Metin bölümü:
++++++
Haziran ortasında saldırı ya da müdahale geldi. 15 Haziran’da Polis ilk önce Atatürk Kültür Merkezi üzerindeki pankart ve dövizleri kaldırmak için Taksim meydanına girdi. Ankara’dan sonra İstanbul’da miting yapacak olan Başbakan’ın ‘o parkı boşaltın’ talimatı üzerine, Vali parktaki çocukların annelerine seslendi ve “çocuklarınızı parktan alın” çağrısı yaptı.

 

Annelerin cevabı ise netti. Parka gelen anneler elele tutuşarak çocuklarını çember altına alıyor, “polislerin önüne geçerek buradayız çocuklarımızın yanındayız, gitmiyoruz” diyordu.



15 Haziran’da parkın en kalabalık olduğu zamanda, çocuklarıyla, anne babalarıyla gelmiş eylemcilerin en yoğun olduğu saatlerde polis parka girdi. Her zaman olduğu gibi kontrollü ve sağduyulu bir şekilde direnen kalabalığa ses, gaz ve sis bombaları ile saldıran polis Taksim’deki Gezi parkı’nı fiilen boşaltmış olsa da, bu boşaltma ile diğer parklarda başlayacak yeni bir mücadelenin fitilini ateşlemiş, böylece başka bir bedeni doldurmuş oluyordu.
++++++
Verilen bilgiler:
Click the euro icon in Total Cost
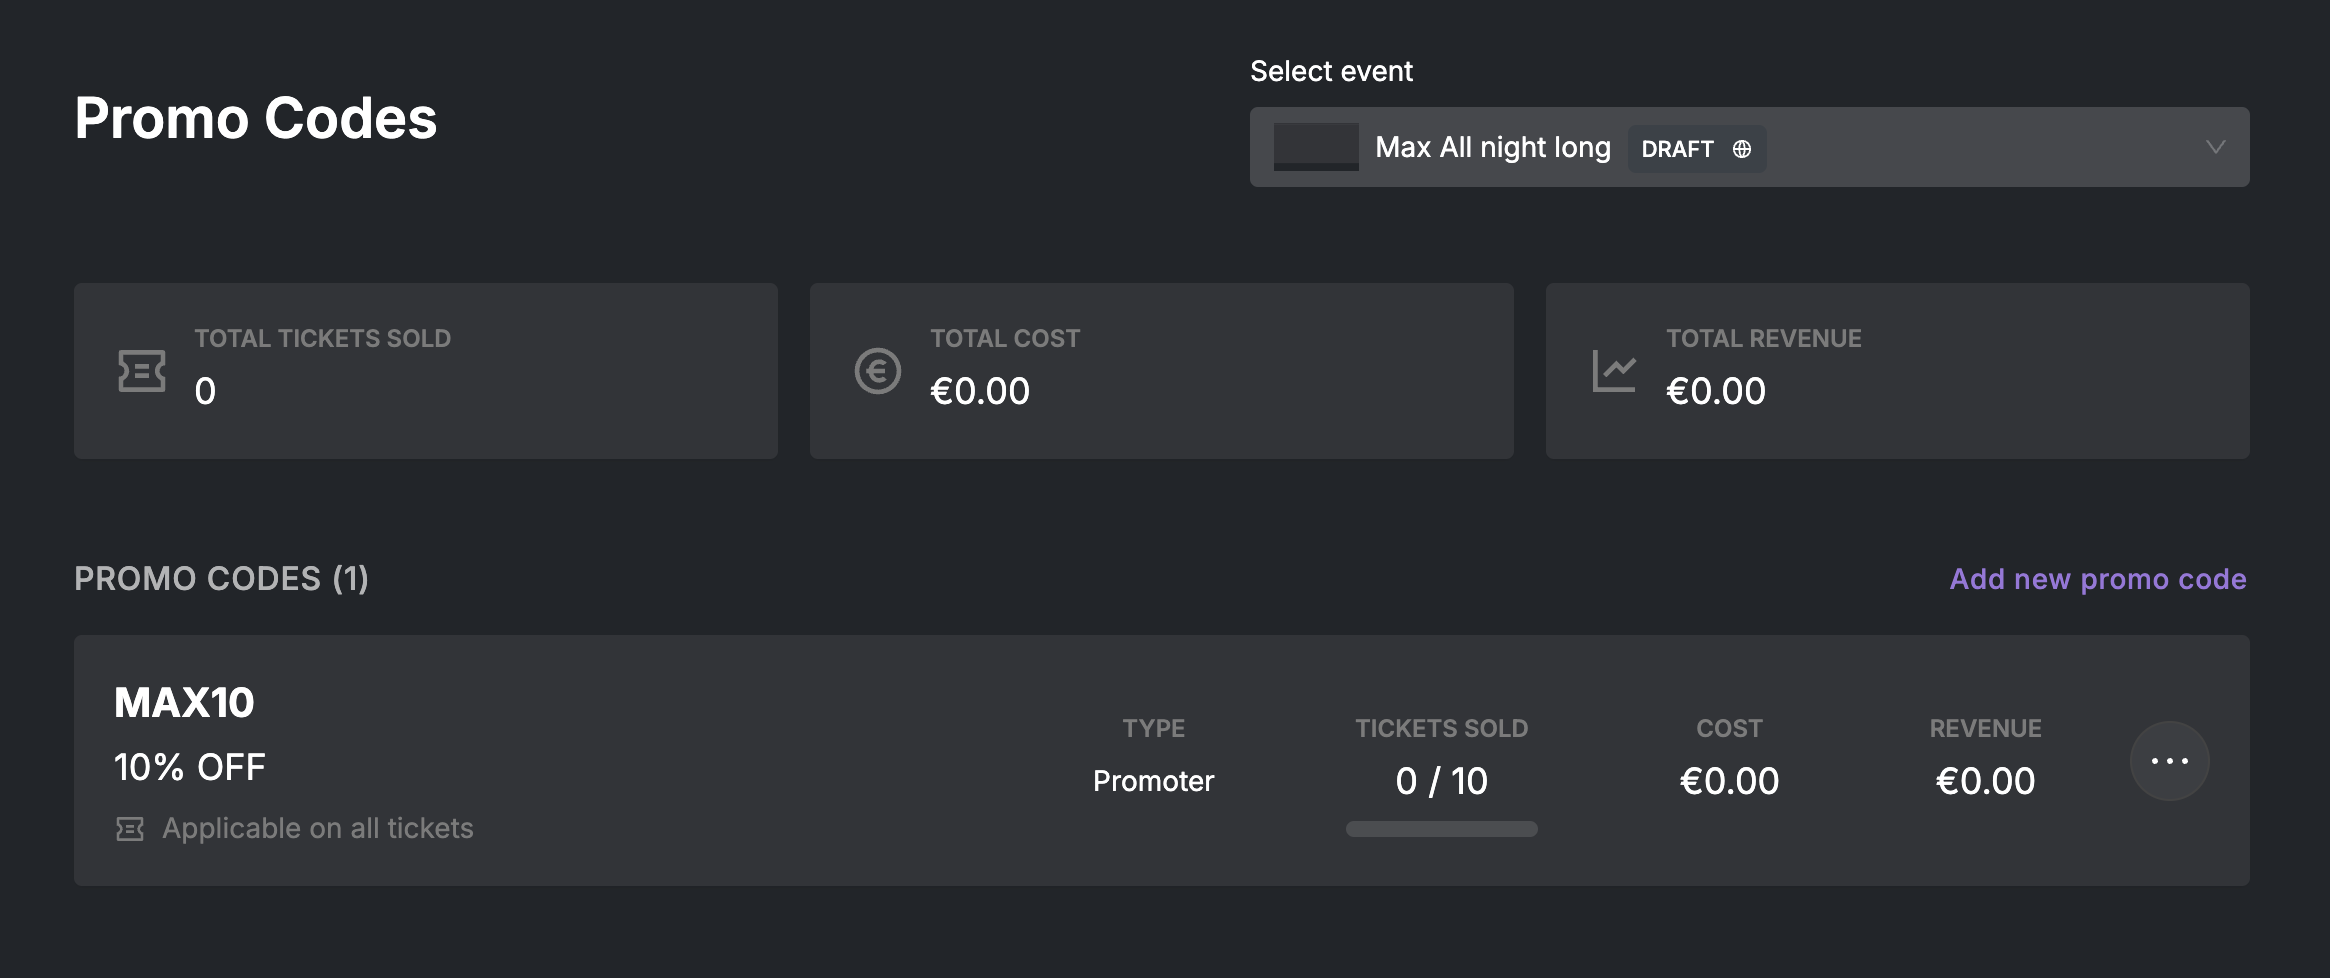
++++++
Yapılacak iş: Gezi Parkı'nın polis tarafından boşaltılmasını anlatan metni son cümlesinden itibaren sürdürün. Veriler, metinden bağımsız ayrı bir malzemedir.

Yanıt:
Yapılan çağrılar herkesin kendi parkında biraraya gelmesiydi. Çağrılar cevap buluyor, insanlar kendilerine en yakın parklarında yıllardır birarada yaşadıkları ama tanışmadıkları komşuları ile konuşma fırsatı buluyordu.

 

Tam bu buluşmaların başlangıcında, polisin Gezi parkı etrafına etten duvar ördüğü zamanların başında, beyaz gömleği ve yere bıraktığı çantasıyla, AKM’ye bakan bir adam ortaya çıktı: Duran Adam.   

Duran adamın duruşu binlerce insana örnek oldu. Ülkenin dört bir tarafından pasif direnişçiler ortaya çıkmaya başladı.  Artık ok yaydan çıkmıştı ve şiddet içermeyen eylemlerin ne kadar güçlü olduğu her yerde herkes tarafından anlaşılmıştı – yani hemen hemen herkes. 


Sırf bu sebepten olsa gerek, Gezi parkına doğru kitap okuyan eylemcilere karşı polis teşkilatı da mensuplarına kitap dağıtıp parkın girişinde kitap okumaları talimatını veriyor, duran adamların karşısında duran adamlar, hatta kimi yerlerde dönen adamlar gibi iktidar yanlısı eylemlerle toplumsal mücadeleler literatürüne yeni katkılar yapılıyordu.

Sonuç olarak, Haziran ayı, gençliği, muhalefeti, iktidarı ile yepyeni bir Türkiye toplumu manzarasını ortaya çıkararak son buluyordu.

***

Ayın Sözü:

Dünyanın hiçbir yerinde böyle bir Başbakan göremezler."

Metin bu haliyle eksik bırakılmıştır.